[Request]
Reproduce every line of the records below word for word, leaving out the pictures.

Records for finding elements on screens
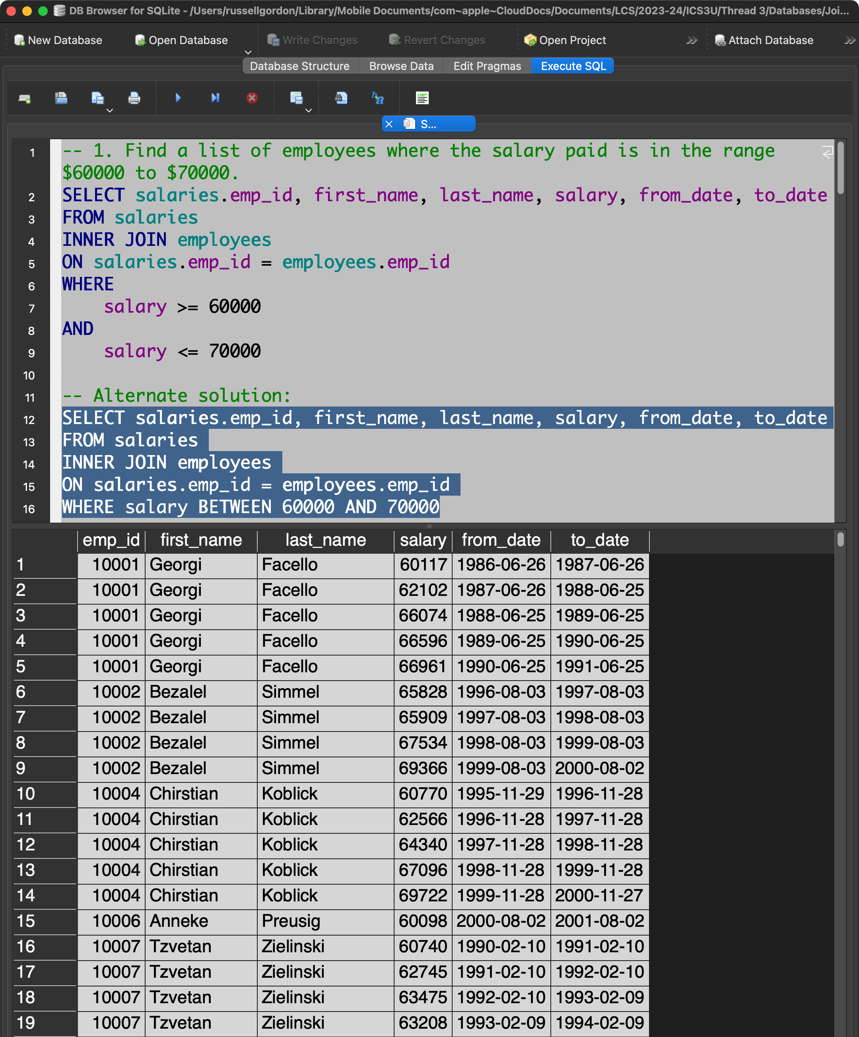Close the SQL editor tab with X

389,124
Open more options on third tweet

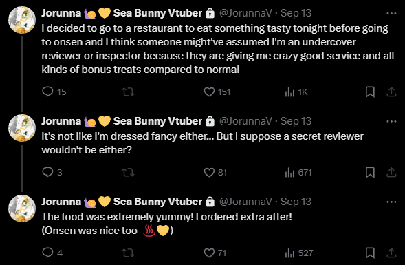point(391,202)
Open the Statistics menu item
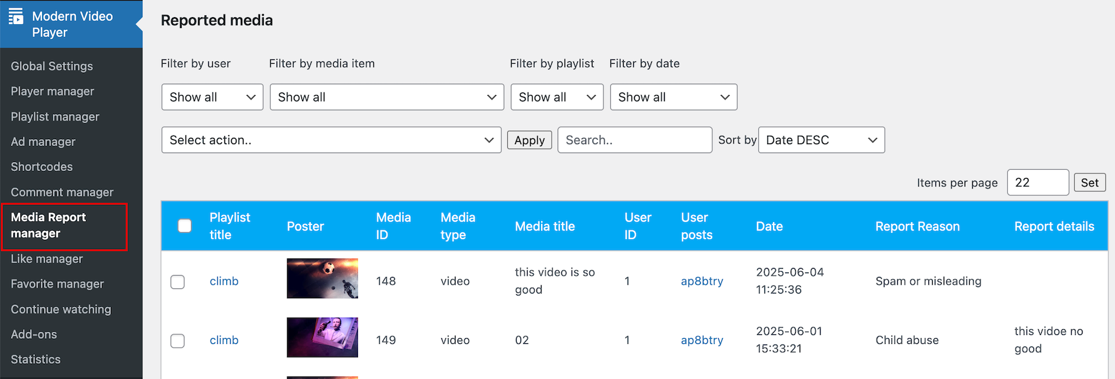The height and width of the screenshot is (379, 1115). coord(36,359)
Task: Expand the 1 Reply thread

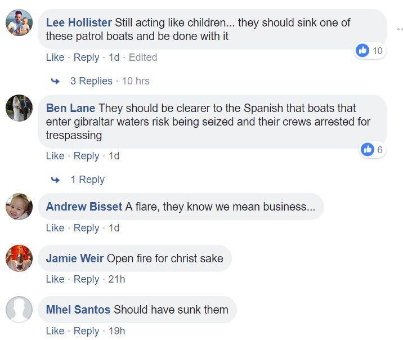Action: 87,180
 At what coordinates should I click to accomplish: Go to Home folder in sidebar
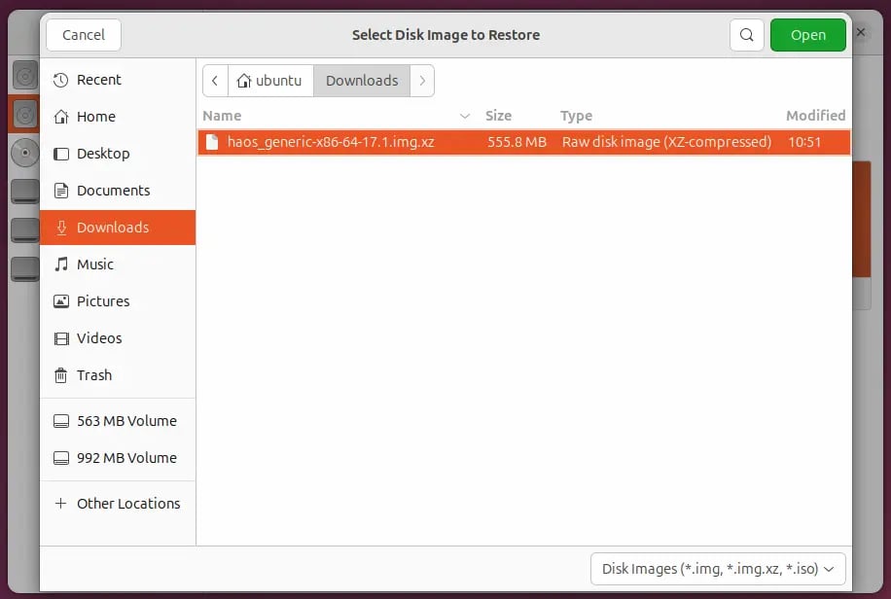[x=95, y=117]
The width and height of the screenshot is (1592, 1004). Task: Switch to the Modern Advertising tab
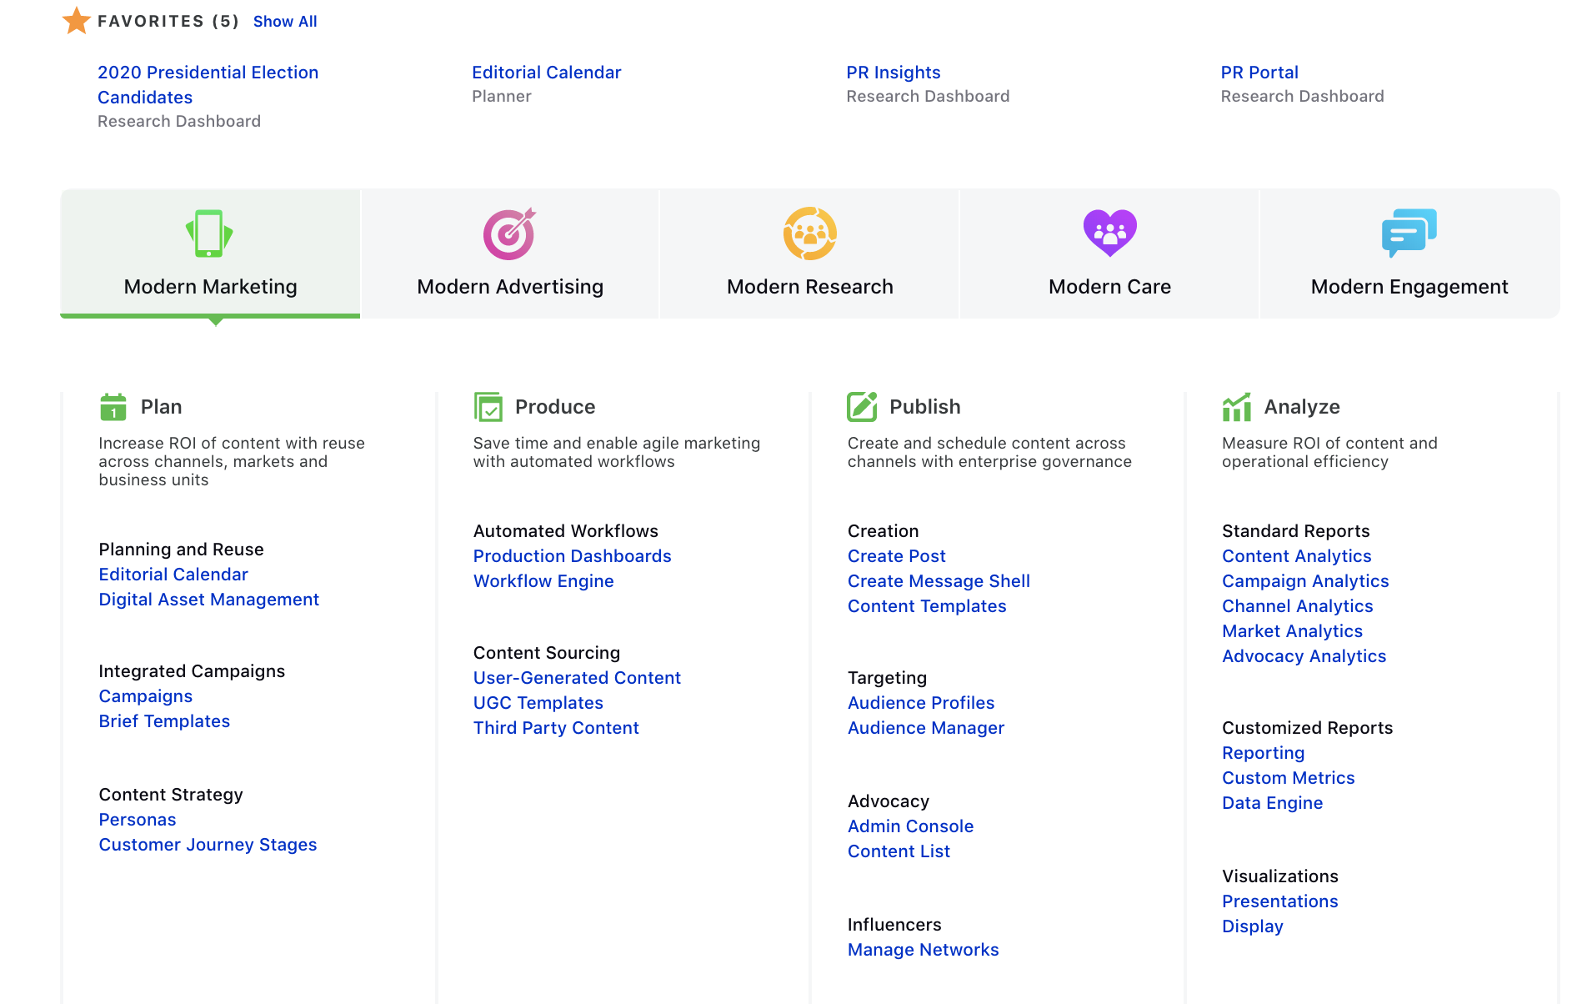pyautogui.click(x=510, y=254)
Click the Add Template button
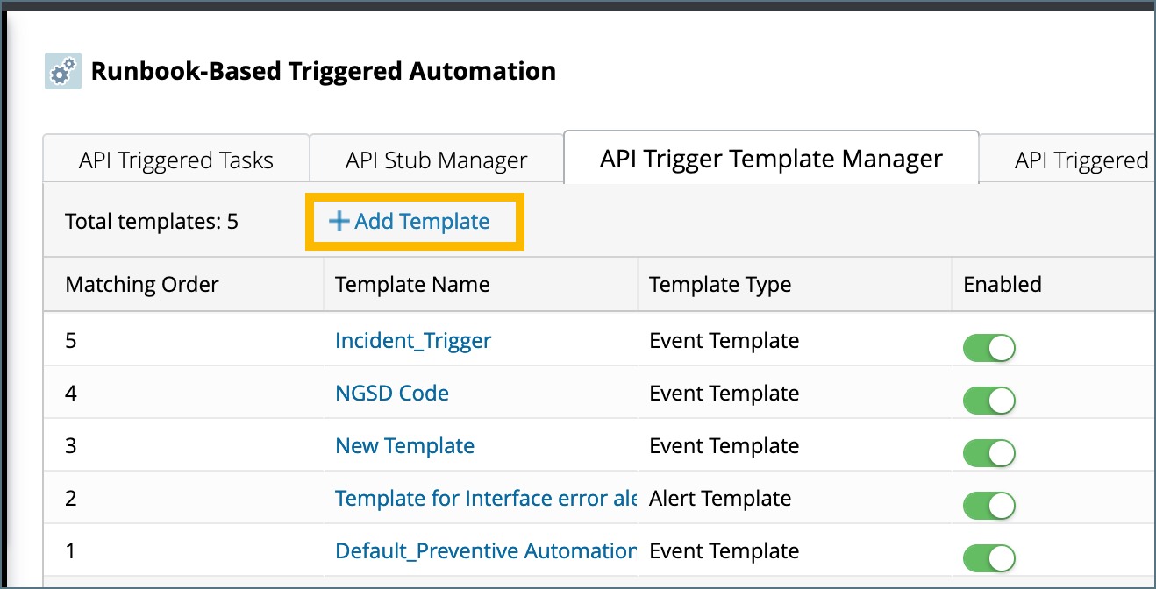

[Task result]
Close the SQL editor tab with X

389,124
Open more options on third tweet

point(391,202)
Open the Statistics menu item
The height and width of the screenshot is (379, 1115). coord(36,359)
Task: Expand the 1 Reply thread

Action: 87,180
 At what coordinates should I click to accomplish: Go to Home folder in sidebar
[x=95, y=117]
The width and height of the screenshot is (1592, 1004). Task: Switch to the Modern Advertising tab
pyautogui.click(x=510, y=254)
Click the Add Template button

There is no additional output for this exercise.